### BRIEF
Go through the material below and copy all lines with "Queen".

--- DATA SUPPLIED ---

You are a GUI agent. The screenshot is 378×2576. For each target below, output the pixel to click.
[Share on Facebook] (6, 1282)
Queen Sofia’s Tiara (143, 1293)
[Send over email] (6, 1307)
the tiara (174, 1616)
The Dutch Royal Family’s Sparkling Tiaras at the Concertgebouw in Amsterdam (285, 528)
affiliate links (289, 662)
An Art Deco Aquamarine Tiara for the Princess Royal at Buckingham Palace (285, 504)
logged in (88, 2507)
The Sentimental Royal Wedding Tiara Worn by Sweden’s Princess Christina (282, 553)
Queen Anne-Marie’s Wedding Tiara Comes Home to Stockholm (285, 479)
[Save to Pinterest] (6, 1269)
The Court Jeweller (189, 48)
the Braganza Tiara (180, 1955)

---

### ANSWER FOR THE TASK
Queen Sofia’s Tiara (143, 1293)
Queen Anne-Marie’s Wedding Tiara Comes Home to Stockholm (285, 479)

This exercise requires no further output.